The Borghese: neither of us claim to be art aficionados; we appreciate things we think are beautiful, but frankly usually do little more than walk-bys, pointing out what we like to each other. The Bernini sculptures, however, simply take our breathes away. We spend most of our two-hour allotment inside the Gallery staring at the sculptures, pointing things out to each other, looking from different angles, and just being awed by the sheer artistry made possible from pieces of marble. This is definitely a high point of our trip.

After touring the Gallery, we rent one of the double bikes and spend an hour pedaling around the grounds. After all, when would we have the opportunity to ride a bike in Rome again? It’s fun, but our muscles pay for it by the end of the day, especially on top of all the walking so far and still ahead of us.

We take a bus back to Via del Corso (again, we watch and no one validates their tickets), and walk to the Vittorio Emmanuelle monument, where we’re meeting up with our tour of the Forum. We have some time to spare, so Charlie has another panino, and we walk around the monument. Oh, and since there’s time, we force ourselves to have some gelato!

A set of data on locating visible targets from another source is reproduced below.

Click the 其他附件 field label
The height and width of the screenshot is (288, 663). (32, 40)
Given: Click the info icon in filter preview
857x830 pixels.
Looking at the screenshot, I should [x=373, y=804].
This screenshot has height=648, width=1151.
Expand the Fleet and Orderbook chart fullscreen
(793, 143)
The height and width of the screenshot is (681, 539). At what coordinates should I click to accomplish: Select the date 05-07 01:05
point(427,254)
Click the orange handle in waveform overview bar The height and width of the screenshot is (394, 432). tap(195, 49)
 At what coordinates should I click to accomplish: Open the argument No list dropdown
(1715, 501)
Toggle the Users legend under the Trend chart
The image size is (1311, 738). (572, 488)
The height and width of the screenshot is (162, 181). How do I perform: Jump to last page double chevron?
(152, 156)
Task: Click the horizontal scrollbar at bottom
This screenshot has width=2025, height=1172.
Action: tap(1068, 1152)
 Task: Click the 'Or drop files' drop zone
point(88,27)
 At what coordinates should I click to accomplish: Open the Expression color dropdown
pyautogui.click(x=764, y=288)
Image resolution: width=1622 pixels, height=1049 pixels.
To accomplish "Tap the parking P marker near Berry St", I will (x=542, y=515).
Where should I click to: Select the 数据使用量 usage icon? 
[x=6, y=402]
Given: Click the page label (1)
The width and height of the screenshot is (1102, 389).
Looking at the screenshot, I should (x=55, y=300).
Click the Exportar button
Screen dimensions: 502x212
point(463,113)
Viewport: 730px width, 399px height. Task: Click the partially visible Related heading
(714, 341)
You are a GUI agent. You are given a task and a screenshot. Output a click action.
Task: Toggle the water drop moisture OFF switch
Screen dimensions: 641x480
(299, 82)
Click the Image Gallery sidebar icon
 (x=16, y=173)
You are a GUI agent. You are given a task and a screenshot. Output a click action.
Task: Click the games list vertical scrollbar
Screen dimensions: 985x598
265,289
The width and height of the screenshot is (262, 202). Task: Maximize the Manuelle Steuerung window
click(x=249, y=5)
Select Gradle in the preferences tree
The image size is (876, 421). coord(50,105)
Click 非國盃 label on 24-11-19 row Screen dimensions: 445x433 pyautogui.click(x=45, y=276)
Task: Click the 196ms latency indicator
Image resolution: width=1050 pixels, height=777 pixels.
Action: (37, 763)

Our tour with Sarah of Icon Tours was great. I can’t imagine seeing the Forum without a tour. There are only two other couples on the tour with us and our guide is very knowledgeable. The high point for us is Mamertine Prison, where Saints Peter and Paul were said to have been held before they were martyred. The upper part of the prison has a hole in the ground, which is where they threw the prisoners down to the lower cell. Later, stairs were installed for pilgrims and tourists. The lower cell has very low ceilings, and it’s sobering to be standing there. Neither of us knew this piece of Catholic legend, and it definitely gives me chills to be in the cell.

The rest of the Forum is equally as interesting, especially since we don’t know much about ancient Rome. I’m amazed at the ingenuity of the Romans with the construction of the Colosseum.

By the end of the tour, we’re exhausted, and consider taking a bus home, but they’re all very crowded, almost cartoon-crowded, so we walk. We find a restaurant in Campo dei Fioro for dinner. We have wine with dinner, and get a tiny bit tipsy, which may account for my earnest confession to Charlie that I love our waiter, truly love him. He speaks very little English, and my elementary Italian doesn’t win any prizes, but it brings the most wonderful smile to his face! I manage to take a picture of Charlie with my new boyfriend in the background. Okay, so actually Charlie is in the corner of the picture and I’m mainly trying to get the waiter. Gee, I wonder why Charlie looks less than thrilled?

We decide we deserve a second gelato of the day, and then it’s back to the apartment.